═════ Source material ═════

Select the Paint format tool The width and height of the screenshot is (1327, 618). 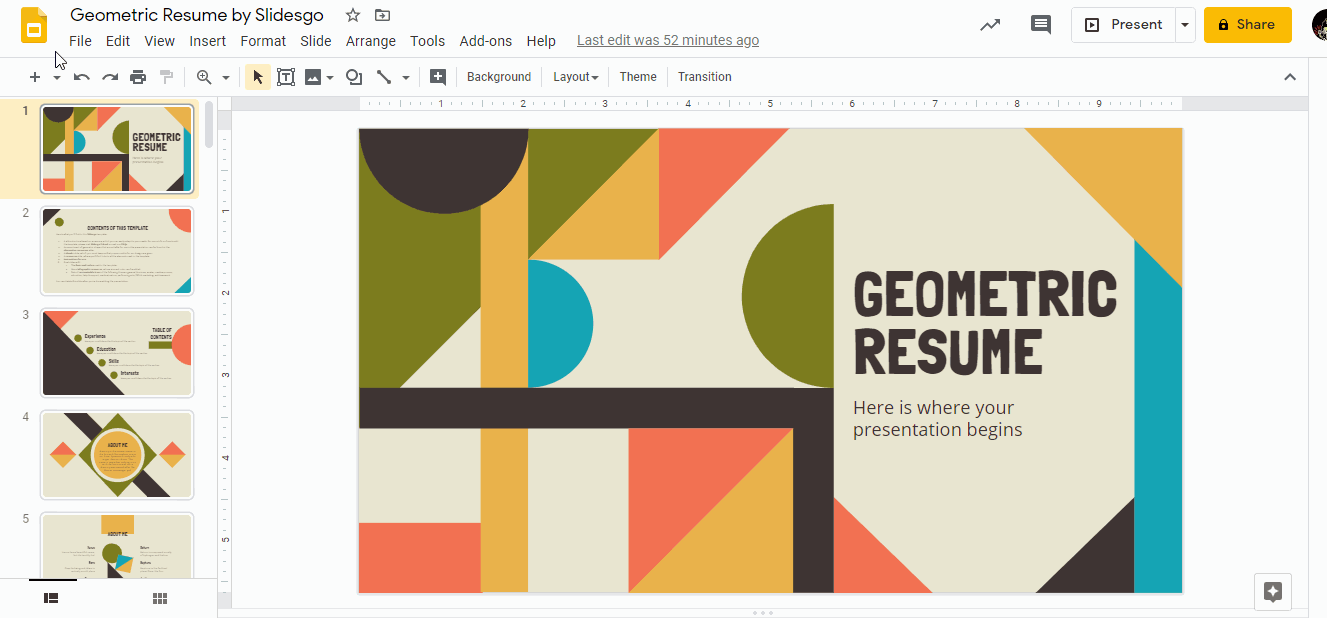pos(166,77)
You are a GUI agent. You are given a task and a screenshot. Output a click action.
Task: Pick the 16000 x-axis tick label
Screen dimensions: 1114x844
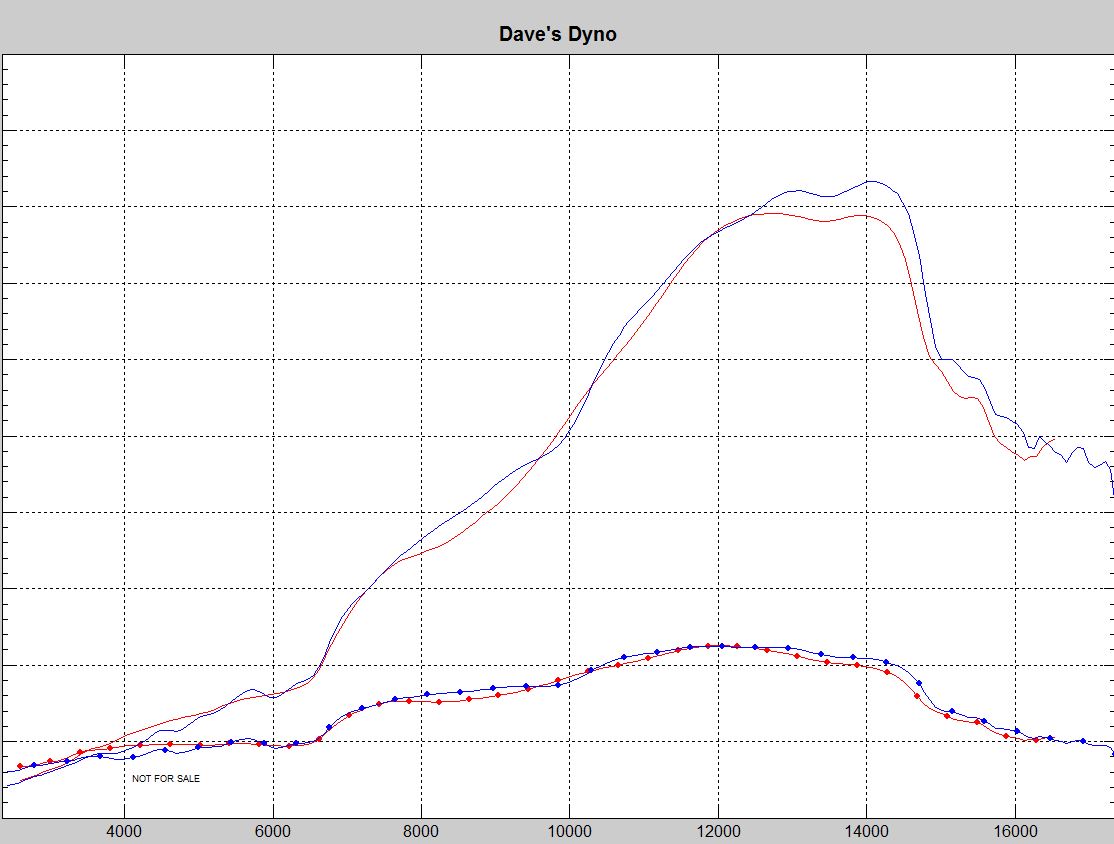1015,829
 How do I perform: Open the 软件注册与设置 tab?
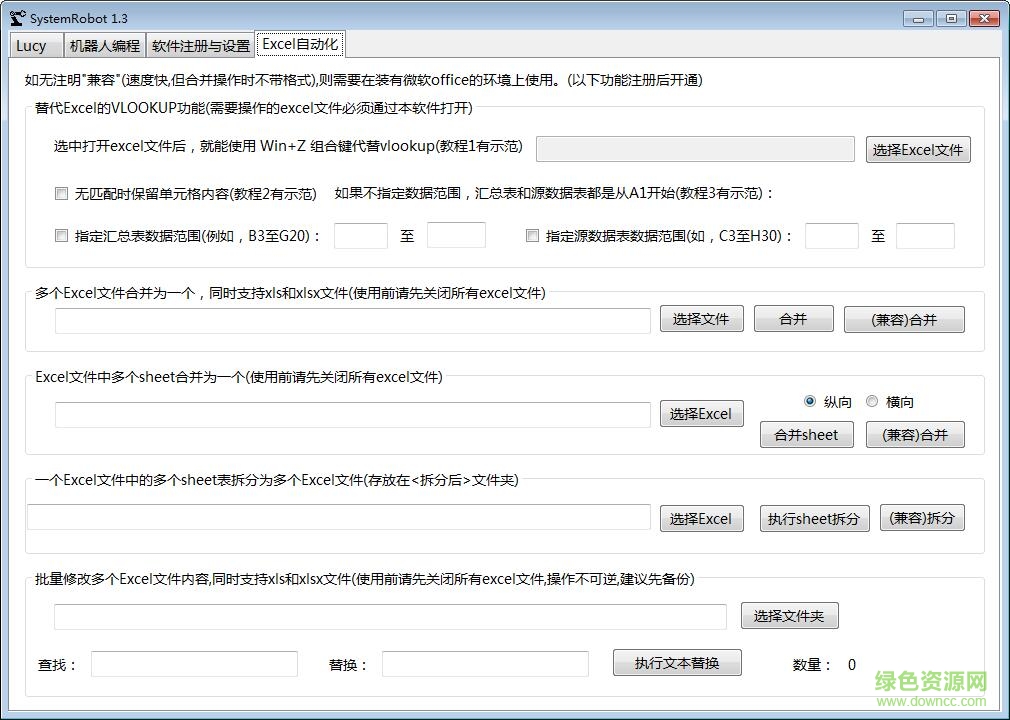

═════

The answer must be an exact copy of the lines from the one that holds "You are a GUI" through the end of the data, both included, with no pictures.

You are a GUI agent. You are given a task and a screenshot. Output a click action.
Task: Pick the 16000 x-axis tick label
Screen dimensions: 1114x844
1015,829
 How do I perform: Open the 软件注册与设置 tab?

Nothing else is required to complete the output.